Avevamo incontrato il grande scrittore e intellettuale italiano in occasione della riapertura al pubblico della Biblioteca Ambrosiana, nel 1997, oltre vent'anni fa. Ne era nata questa breve intervista sul tema dei libri cartacei e delle biblioteche, ancor oggi di assoluta attualità. La riproponiamo quale piccolo omaggio alla memoria dell'autore de «Il nome della rosa», a cinque anni dalla morte, avvenuta il 19 febbraio 2016.
di Luca
FRIGERIO
«È un periodo sventurato per il nostro patrimonio culturale, ma giornate come questa sono un raggio di speranza». Umberto Eco è uno dei più affezionati amici della Biblioteca Ambrosiana, affetto, come lui stesso confessa, di una malattia oggi sempre più rara e oscura ai più, la «libridine».
Alla riapertura del prestigioso istituto culturale milanese il professore di Semeiotica, ma universalmente celebre per «Il nome della rosa», non manca di sottolineare, con consueta sottile ironia, come il restauro e l’ammodernamento dell’Ambrosiana sia stato un lavoro esemplare, «a dimostrazione che intervenendo per tempo, le opere d’arte non vanno necessariamente distrutte».
Ma davvero, professore, ritiene che ancor oggi, alle soglie del Terzo millennio, le biblioteche siano utili e necessarie?

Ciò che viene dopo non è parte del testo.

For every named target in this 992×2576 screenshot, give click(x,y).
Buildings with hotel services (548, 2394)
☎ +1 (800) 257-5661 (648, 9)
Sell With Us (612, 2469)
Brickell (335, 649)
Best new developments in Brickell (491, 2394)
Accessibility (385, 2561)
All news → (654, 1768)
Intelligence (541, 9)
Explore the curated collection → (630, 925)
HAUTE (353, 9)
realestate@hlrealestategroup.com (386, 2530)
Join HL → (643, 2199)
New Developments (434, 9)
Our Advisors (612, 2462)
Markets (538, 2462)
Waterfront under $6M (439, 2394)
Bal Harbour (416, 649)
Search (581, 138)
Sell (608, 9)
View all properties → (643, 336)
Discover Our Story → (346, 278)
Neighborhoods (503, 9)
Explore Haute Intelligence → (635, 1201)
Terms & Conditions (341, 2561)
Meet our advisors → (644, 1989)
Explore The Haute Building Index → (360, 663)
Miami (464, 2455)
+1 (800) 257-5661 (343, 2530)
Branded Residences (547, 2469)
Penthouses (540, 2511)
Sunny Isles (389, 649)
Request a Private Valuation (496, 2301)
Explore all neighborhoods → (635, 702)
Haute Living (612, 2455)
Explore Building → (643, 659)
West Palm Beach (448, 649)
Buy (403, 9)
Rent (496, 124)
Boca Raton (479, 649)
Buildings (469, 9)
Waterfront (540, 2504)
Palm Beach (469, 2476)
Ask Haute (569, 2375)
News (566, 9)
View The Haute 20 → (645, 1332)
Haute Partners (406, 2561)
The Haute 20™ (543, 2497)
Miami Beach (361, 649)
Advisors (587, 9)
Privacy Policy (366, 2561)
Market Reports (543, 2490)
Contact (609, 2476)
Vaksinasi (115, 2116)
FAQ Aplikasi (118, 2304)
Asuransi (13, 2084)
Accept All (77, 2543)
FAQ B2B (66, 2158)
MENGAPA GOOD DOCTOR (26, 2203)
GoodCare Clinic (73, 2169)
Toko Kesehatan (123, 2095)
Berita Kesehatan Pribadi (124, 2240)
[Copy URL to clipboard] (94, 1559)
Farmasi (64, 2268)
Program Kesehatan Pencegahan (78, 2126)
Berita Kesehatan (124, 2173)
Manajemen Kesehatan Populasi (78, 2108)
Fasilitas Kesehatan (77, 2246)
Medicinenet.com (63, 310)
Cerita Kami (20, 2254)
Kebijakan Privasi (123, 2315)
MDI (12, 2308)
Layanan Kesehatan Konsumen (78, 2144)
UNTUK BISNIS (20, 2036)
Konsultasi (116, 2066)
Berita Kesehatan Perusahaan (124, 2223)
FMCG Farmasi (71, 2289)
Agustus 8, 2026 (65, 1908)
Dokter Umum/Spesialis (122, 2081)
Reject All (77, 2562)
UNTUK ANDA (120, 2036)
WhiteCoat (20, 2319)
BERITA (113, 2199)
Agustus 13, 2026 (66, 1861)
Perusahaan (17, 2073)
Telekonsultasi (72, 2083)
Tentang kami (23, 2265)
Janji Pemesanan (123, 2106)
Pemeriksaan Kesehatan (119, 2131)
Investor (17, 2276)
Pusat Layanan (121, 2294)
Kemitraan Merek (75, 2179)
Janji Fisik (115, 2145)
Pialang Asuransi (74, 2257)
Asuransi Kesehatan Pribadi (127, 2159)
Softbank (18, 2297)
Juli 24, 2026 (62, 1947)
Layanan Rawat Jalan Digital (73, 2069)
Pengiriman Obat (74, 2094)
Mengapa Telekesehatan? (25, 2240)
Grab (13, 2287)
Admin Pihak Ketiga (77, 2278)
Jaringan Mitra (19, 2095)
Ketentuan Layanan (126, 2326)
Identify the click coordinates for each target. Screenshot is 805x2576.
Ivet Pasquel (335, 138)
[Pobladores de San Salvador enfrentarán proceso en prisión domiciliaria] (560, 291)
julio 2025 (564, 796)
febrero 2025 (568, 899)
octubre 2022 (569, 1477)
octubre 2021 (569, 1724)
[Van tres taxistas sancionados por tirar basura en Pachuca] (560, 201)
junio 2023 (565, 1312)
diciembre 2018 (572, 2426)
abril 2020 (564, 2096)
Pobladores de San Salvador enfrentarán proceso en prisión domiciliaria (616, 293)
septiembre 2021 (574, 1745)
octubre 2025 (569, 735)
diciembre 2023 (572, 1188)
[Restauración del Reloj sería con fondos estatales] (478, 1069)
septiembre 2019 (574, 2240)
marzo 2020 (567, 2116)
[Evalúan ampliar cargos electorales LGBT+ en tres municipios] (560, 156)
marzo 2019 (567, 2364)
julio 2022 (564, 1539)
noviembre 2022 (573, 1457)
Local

Senza dubbio. Perché in fondo il libro, dal papiro in avanti, ha preso la funzione che nelle società arcaiche era dei vecchi, cioè quella di trasmettere il sapere. Le biblioteche sono dunque legate al nostro passato, ma anche alla nostra vita presente. Senza contare che questi grandi depositi di «memoria vegetale», rispetto ai computer e alla loro «memoria minerale», hanno tuttora un grosso vantaggio: non si smagnetizzano.
Eppure nessun uomo, probabilmente, riuscirà mai a leggere, ad esempio tutti i libri che una biblioteca come l’Ambrosiana conserva…
Ma non è questo il punto. Per noi è già confortante sapere che queste biblioteche esistono. Anche nelle nostre case, l’importante è averli, i libri: a furia di spostarli, di toccarli, di spolverarli, si crea una sorta di osmosi, e dopo alcuni anni ci si accorge di sapere già che cosa vi è scritto, anche se non li si è mai letti.
Tuttavia il libro cartaceo sembra destinato a scomparire…
È una bestialità. Sono convinto che il libro godrà di ottima salute ancora per diversi millenni, perché si tratta di uno di quegli strumenti (come il cucchiaio, le forbici, la bicicletta…) che una volta che sono stati inventati non possono essere sostituiti da nient’altro di meglio quanto a funzionalità. Il libro è ancora il modo più facile, più comodo, più umano per trasmettere informazioni. È probabile che molti libri di consultazione, che oggi occupano interi scaffali, saranno presto sostituiti da piccoli dischetti: ma dove si andrà a prendere il materiale per «riempire» questi dischetti? E’ evidente: nelle vecchie eppur nuovissime biblioteche.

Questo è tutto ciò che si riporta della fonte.